Chaser on the Rocks is a 1965 Warner Bros. Merrie Melodies theatrical animated short directed by Rudy Larriva. The short was released on December 25, 1965, and stars Wile E. Coyote and the Road Runner. The title is a pun on the phrase: "Water on the Rocks".

In this film, Wile sees a mirage vision of an oasis, after looking at the Sun.

==Plot==

The cartoon begins with Wile E. Coyote chasing the Road Runner. Road Runner zooms off, and Wile stops. He looks up at the sun, and Road Runner enters and does the same. After a shot of the hot sun, the Road Runner zooms offscreen again. The Coyote sees Road Runner in an oasis and jumps in. The oasis turns out to be a mirage, and Wile falls between two cliffs. After landing, he sees another oasis, but he thinks that this one is a mirage as well. It turns out that this oasis is real, as Wile falls in. As he sinks, Wile holds up one hand as he counts to three as he drowns.

1. Wile paints a TNT stick to look like a glass of lemonade. He puts a straw and a lemon slice in it as well. Road Runner approaches and drinks the "lemonade". Wile E. presses on the detonator, but nothing happens. Wile takes the "lemonade" and starts to drink it when it explodes!

2. We see a sign that says "FREE BIRD BATH". The camera zooms out to show Wile E. setting up the birdbath. Road Runner approaches, and we see Wile on a diving board attached to a rock above the birdbath. Road Runner reads the sign and jumps into the birdbath. Wile jumps off the diving board, hoping to catch the Road Runner. Road Runner jumps out of the birdbath, and Wile gets stuck in it. After this, Wile counts to three with his fingers again, and then falls off a cliff. While falling, he gets out of the birdbath, which ends up landing on him, flattening him like a coin.

3. Crawling through the desert, still suffering from the heat, Wile sees an emergency fire hose, which he tries to use to get a drink. He hardly gets any water from it at first, but the Road Runner turns it on maximum. The hose gets out of control, sending the Coyote flying. He sticks his finger in the nozzle, but it gets stuck. The water coming out of the hose gets it unstuck, and sends him falling off a cliff.
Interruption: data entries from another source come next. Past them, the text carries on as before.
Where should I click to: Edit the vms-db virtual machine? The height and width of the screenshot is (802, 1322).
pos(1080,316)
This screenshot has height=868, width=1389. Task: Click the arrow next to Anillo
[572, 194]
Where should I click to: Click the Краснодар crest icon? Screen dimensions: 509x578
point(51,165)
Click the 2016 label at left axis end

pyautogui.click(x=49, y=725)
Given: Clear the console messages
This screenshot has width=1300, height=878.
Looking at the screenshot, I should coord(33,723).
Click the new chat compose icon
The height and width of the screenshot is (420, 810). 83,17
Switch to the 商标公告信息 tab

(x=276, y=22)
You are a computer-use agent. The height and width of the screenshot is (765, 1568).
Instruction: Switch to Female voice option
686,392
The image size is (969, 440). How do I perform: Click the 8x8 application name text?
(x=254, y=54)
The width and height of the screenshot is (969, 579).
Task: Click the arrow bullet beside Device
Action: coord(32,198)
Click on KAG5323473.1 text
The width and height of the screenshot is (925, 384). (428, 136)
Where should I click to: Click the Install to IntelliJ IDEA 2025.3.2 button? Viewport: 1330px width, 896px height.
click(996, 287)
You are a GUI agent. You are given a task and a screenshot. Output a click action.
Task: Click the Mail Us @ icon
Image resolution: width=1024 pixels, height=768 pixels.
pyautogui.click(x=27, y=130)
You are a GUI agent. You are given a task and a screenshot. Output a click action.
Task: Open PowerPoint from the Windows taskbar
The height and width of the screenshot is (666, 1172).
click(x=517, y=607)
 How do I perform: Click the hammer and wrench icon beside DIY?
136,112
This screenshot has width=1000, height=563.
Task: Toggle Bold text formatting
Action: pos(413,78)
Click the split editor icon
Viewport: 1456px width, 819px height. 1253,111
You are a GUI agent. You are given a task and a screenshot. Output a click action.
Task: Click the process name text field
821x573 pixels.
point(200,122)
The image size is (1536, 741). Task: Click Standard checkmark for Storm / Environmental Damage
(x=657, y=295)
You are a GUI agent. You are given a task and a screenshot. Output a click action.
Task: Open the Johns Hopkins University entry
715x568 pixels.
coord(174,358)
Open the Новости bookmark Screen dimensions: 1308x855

4. Finally, we see Wile setting up a "DETOUR" sign pointing to a tunnel with a cannon at the end. He hears the Road Runner approaching, and enters the tunnel. Road Runner enters the tunnel, and Wile sees him. He fires the cannon, and the cannonball misses Road Runner and hits a rope which sends the cannonball back through the tunnel. Wile enters the tunnel to see what happened, and he (possibly) ends up swallowing the cannonball. He enters the cannon, and Road Runner fires it. Wile E. goes through the tunnel, hits the rope, goes back through the tunnel and into the cannon, which Road Runner fires again.